Sierra Leone Diamond - the Good News


Freetown — The good news about Sierra Leone diamond exports is that it is getting better and yielding more revenue for the country. Thanks to the Kimberley Process Certification Scheme - a voluntary intergovernmental self-regulatory scheme for diamond exporting countries which came into force in January 2003. Named after the South African town in which the pact was negotiated in May 2000, the Kimberley Process is a worldwide certification scheme that seeks to regulate the international trade in rough diamonds and eradicate the link between blood diamond and civil wars. In essence, diamond-exporting countries should sell their diamonds only to other KPCS participating countries and certify that their diamonds are clean and blood-free.

Since Sierra Leone started participating in the scheme, there has been a whopping increase in government revenue from its diamond industry. This is evidenced in figures quoted in London-based magazine, the Economist, in its November 11-17, 2006 edition.

The Economist reports that in 1999, the Government of Sierra Leone realised a mere measly $1.2m from diamond exports. By contrast, the official Sierra Leone diamond exports for last year stood at about $140m.

The contrast cannot be more glaring. Better still, our government collects a ballpark figure of $7m from licences, royalties and taxes on diamond.

Early this week, the Network Movement for Justice and Development called upon the Government of President Kabbah to heighten its efforts on increasing domestic revenue collection so as to reduce the high dependency on donor funds. Clearly, if the progress in the diamond industry is emulated in other domestic revenue sectors, it would not be off the mark to suggest that sooner rather than later, Sierra Leone would be heading for a brighter future.

That's the hope. This is the realty. Despite the increased in this class of government revenue, it is believed that our national budget is anticipated to include an increase in donor funds as a budget item in 2007. That aside, many commentators have noted that the increase in government revenue is yet to benefit the ordinary Sierra Leonean. One theory upon which there is a near unanimity is that corruption remains a central factor that inhibits even greater revenue realisation from our diamond industry and the distribution of its proceeds through meaningful government targeted poverty reduction programmes.

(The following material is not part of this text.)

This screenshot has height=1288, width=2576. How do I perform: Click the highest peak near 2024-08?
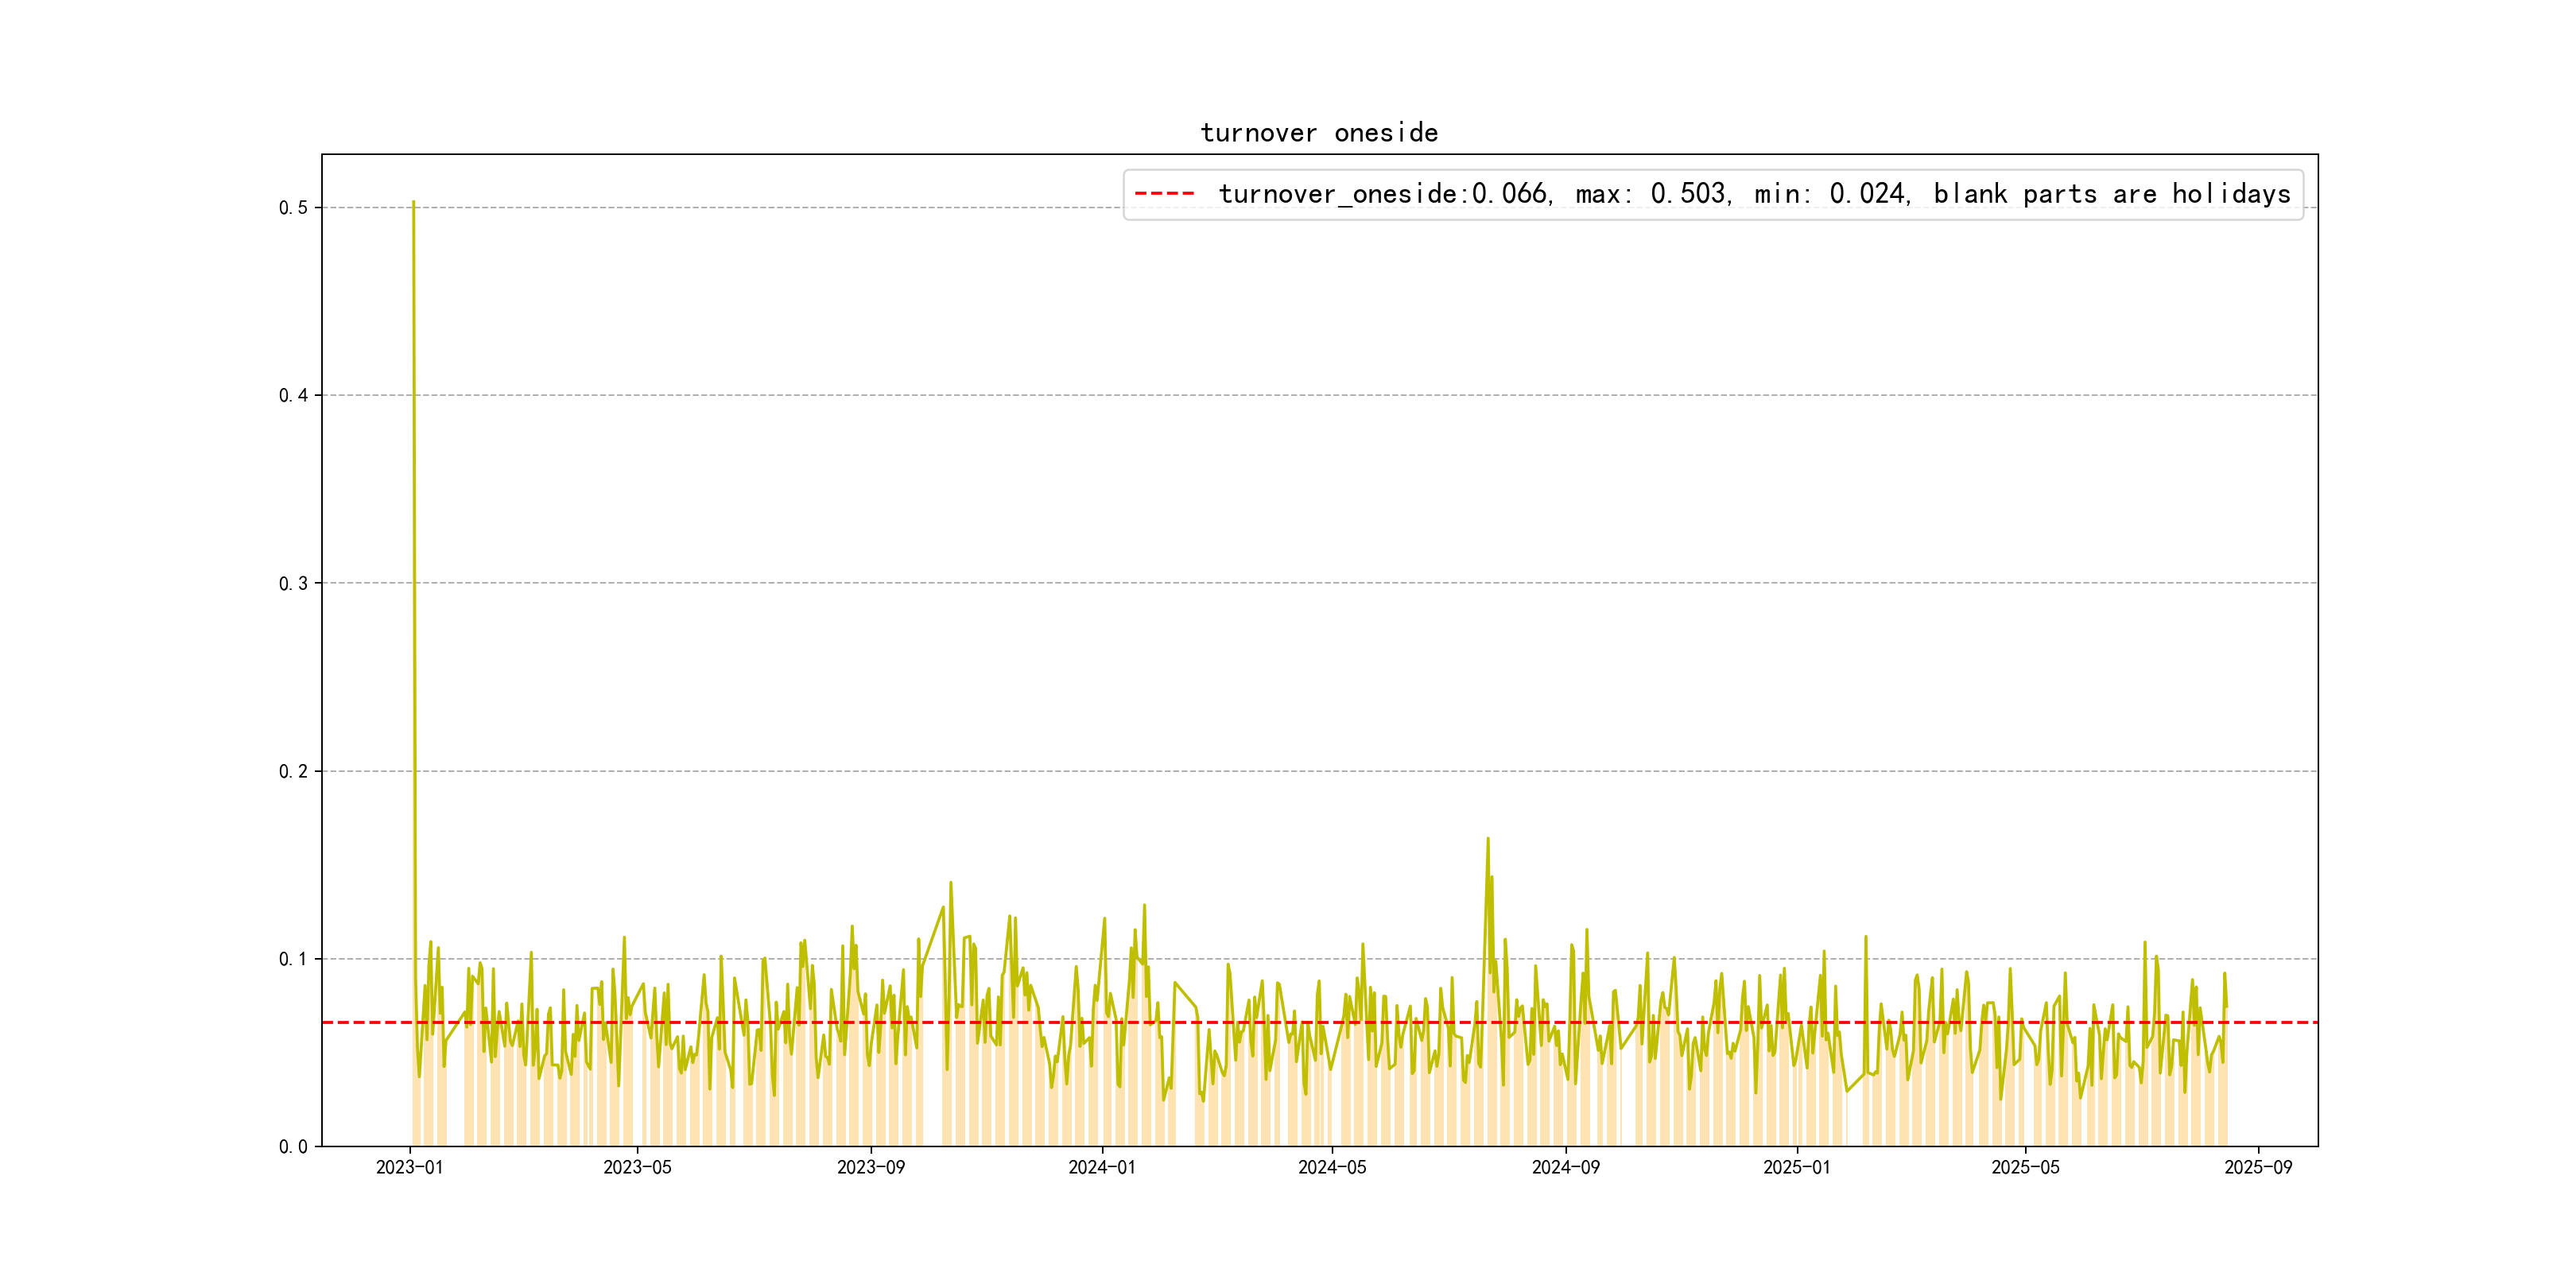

Like the Economist, Global Witness (a UK-based non-governmental organisation which investigates the role of natural resources in funding conflict and corruption around the world) has just reported this November that in Sierra Leone KPCS experts assess the illicit trade to be between 15% and 20%. However, the Economist believes the real monetary value attached to smuggled diamonds from Sierra Leone is between $30m and $160m. This is partly attributed to our government's reluctance to use a digital-mapping system that could improve the country's poorly administered concession-licensing scheme. The current licensing scheme is believed to have been used by government officials to grant themselves diamond trading licences through some 2,000 small businesses using different trading names. This practice goes virtually unmonitored. Any digital-mapping system has the potential of identifying, among others, the proprietors or financial backers of those small businesses and the sources of their finances to engage in diamond trade in the first place. This is certainly something some government officials would not want to see happen for fear that it would expose them. Hence, the actual revenue which government could have realised from an effective monitoring system has been obstructed due to personal and not national interest.

Like in other countries, including Cote d'Ivoire, Ghana, Mali and Liberia, political will for effective implementation of the KPCS is waning. This problem cuts across diamond producing countries. Imagine Eugene Shannon, Liberia's new mines minister saying Liberia " is desperately in need of revenue and illicit mining will continue, you cannot control it completely". It is for this lacklustre official government attitude to corrupt and inefficient implementation of the KPCS that a meeting was held last week in Gaborone, Botswana supported by United Nations to put new zest into the Kimberley Process.

In Sierra Leone, we have seen evidence that progress is achievable. The government is asked to continue to demonstrate leadership in curbing corruption in the diamond industry and other domestic revenue sources.

It is only by so doing that poverty could be eradicated, better standard of living guaranteed for all Sierra Leoneans who have an inalienable right to benefit from the natural resources of the country. A successful government would like to see itself achieving these, if nothing else, and reducing the causes of inequality, friction and conflict.